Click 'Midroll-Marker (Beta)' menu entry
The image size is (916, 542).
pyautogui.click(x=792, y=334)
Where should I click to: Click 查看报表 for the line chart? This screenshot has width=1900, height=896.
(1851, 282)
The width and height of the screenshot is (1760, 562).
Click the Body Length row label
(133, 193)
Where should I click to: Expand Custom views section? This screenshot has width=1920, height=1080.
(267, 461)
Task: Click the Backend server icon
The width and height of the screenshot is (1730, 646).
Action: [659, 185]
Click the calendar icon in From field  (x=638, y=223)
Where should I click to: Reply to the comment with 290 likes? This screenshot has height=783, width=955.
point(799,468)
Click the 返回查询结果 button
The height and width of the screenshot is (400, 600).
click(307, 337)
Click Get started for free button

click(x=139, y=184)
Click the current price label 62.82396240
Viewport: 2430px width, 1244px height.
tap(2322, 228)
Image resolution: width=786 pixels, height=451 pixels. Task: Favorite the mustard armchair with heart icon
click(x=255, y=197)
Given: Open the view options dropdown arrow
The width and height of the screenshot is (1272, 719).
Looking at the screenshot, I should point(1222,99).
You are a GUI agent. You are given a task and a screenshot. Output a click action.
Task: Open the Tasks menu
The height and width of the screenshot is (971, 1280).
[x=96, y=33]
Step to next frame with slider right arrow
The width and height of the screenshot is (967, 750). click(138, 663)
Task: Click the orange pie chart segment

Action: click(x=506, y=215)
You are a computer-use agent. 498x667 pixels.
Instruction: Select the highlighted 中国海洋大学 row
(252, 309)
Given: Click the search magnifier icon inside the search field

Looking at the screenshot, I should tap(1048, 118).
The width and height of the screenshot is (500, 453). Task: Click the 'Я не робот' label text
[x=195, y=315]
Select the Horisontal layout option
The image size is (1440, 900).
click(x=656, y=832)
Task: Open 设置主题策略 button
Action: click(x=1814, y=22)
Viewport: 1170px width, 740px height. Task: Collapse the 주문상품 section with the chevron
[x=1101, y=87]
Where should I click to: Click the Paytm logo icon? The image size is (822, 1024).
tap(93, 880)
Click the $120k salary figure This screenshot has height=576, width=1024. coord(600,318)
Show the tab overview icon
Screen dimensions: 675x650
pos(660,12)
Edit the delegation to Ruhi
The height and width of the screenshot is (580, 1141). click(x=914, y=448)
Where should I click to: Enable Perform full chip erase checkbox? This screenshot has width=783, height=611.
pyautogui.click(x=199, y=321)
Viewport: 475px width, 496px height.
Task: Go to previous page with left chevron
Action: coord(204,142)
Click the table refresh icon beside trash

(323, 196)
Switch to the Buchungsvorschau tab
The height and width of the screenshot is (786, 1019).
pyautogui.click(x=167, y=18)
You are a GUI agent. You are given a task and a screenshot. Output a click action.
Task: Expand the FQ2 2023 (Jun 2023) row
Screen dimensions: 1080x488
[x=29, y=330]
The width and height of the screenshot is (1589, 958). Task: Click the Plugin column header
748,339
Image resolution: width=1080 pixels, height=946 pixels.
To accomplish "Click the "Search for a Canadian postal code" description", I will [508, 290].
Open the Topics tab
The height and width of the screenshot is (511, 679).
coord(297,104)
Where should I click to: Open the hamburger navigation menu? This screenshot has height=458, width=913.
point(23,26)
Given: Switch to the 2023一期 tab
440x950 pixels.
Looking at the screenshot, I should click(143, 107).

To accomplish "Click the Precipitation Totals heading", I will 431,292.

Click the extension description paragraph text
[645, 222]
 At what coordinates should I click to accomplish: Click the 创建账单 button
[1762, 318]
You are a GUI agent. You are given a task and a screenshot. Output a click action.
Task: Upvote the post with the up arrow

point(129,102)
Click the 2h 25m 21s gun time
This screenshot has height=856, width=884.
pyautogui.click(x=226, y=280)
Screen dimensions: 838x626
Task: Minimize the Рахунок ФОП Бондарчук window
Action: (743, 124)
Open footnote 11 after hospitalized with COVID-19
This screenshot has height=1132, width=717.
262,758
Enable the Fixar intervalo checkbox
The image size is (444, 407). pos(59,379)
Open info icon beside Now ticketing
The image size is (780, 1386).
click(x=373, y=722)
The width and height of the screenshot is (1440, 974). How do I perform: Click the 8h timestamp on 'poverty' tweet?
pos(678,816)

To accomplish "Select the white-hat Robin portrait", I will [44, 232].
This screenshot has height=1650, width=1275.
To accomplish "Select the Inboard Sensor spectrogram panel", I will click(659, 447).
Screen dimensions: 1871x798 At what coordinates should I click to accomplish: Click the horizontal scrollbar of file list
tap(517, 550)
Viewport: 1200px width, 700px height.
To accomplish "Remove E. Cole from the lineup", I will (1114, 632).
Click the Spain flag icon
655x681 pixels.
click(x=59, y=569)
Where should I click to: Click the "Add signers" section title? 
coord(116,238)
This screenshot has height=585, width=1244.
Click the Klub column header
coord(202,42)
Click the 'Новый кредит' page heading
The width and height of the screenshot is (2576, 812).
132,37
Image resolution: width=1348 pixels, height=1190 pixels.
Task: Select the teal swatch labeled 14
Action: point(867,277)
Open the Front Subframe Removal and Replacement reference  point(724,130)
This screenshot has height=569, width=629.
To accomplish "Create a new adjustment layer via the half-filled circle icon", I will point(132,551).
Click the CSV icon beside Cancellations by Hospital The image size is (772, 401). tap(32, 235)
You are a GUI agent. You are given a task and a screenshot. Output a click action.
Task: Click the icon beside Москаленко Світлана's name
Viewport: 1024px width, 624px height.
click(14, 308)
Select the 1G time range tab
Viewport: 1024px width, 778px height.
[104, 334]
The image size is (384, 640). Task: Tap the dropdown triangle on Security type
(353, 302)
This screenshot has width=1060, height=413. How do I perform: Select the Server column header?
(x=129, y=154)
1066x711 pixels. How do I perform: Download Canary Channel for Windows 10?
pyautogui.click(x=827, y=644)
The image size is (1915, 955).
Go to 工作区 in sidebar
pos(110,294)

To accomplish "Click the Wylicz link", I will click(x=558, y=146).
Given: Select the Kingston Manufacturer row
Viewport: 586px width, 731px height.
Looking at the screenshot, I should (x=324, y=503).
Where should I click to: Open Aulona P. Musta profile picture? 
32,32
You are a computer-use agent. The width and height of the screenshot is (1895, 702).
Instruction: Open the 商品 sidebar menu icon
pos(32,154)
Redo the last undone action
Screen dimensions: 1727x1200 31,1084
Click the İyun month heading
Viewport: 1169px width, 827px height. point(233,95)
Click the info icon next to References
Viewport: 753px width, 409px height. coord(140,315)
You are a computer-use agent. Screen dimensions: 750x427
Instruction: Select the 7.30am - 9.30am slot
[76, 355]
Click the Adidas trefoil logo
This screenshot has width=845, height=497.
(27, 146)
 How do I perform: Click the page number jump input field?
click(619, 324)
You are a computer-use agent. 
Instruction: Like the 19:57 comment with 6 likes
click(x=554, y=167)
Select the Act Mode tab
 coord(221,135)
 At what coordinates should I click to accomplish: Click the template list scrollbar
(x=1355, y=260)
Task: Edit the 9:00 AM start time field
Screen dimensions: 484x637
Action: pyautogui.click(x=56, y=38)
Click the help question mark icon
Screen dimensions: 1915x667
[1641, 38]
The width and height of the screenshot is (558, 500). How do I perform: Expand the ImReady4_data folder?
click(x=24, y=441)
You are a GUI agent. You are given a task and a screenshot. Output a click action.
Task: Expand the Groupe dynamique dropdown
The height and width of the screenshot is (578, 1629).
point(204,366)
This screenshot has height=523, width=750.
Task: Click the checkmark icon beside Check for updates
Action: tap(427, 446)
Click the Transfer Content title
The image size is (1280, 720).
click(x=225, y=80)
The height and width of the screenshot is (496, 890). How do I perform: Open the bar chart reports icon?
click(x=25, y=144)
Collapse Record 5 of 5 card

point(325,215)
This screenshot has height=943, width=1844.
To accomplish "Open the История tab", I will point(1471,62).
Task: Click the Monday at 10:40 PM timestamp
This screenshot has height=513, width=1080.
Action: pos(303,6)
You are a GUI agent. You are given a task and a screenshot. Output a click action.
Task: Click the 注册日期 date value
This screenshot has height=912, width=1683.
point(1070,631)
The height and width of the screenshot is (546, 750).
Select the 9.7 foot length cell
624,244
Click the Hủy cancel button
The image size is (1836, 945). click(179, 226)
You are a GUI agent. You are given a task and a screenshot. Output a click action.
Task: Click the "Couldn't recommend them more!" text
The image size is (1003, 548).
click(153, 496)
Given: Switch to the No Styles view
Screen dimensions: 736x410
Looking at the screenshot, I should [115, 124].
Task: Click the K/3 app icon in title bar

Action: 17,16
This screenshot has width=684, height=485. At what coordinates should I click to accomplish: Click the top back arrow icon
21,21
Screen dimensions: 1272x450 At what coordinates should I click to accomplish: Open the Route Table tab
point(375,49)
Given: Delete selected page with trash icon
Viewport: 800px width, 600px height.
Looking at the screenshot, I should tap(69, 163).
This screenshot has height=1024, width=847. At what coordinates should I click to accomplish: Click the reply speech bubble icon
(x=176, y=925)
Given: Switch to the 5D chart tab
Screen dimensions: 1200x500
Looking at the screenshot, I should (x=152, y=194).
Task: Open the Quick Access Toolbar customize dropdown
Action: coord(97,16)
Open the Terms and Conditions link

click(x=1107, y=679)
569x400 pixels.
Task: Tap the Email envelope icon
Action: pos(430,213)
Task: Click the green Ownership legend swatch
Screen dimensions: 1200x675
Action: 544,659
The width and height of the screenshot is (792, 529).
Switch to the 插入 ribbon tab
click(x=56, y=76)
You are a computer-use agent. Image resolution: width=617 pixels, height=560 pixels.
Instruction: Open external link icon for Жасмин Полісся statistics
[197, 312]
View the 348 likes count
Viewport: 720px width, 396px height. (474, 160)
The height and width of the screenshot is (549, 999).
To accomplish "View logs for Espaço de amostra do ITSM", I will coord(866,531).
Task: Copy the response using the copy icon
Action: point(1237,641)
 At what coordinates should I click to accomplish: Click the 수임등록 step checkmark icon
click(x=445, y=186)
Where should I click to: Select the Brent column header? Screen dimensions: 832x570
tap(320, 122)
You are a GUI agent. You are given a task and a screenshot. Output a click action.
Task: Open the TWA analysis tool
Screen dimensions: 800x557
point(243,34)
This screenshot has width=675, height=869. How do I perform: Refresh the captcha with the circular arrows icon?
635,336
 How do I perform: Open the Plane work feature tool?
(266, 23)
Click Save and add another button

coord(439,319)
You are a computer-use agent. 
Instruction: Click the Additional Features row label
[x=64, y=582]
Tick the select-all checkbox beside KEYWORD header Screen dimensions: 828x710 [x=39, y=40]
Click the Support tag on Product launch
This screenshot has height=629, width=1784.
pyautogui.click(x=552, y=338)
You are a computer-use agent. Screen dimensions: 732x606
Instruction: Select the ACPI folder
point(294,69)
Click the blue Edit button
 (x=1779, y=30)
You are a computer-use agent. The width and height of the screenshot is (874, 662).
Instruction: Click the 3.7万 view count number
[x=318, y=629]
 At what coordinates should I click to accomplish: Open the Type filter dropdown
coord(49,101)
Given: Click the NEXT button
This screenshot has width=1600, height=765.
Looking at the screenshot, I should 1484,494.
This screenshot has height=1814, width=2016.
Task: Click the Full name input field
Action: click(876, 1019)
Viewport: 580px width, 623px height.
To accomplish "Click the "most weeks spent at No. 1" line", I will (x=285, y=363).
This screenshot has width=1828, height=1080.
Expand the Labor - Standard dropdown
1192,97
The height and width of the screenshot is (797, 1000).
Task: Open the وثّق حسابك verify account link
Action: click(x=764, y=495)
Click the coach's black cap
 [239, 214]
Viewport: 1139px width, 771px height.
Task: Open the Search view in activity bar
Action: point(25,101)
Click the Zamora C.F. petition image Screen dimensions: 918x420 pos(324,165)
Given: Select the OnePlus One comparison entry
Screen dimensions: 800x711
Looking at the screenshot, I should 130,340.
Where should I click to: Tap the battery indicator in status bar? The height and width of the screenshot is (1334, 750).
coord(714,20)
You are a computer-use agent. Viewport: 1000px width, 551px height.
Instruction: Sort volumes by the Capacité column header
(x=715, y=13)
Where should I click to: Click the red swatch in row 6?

::::::

The problem: Select from the material above each line in which the string "entry" appears, and list those lines.

Result of this task:
Click 'Midroll-Marker (Beta)' menu entry
Given: Select the OnePlus One comparison entry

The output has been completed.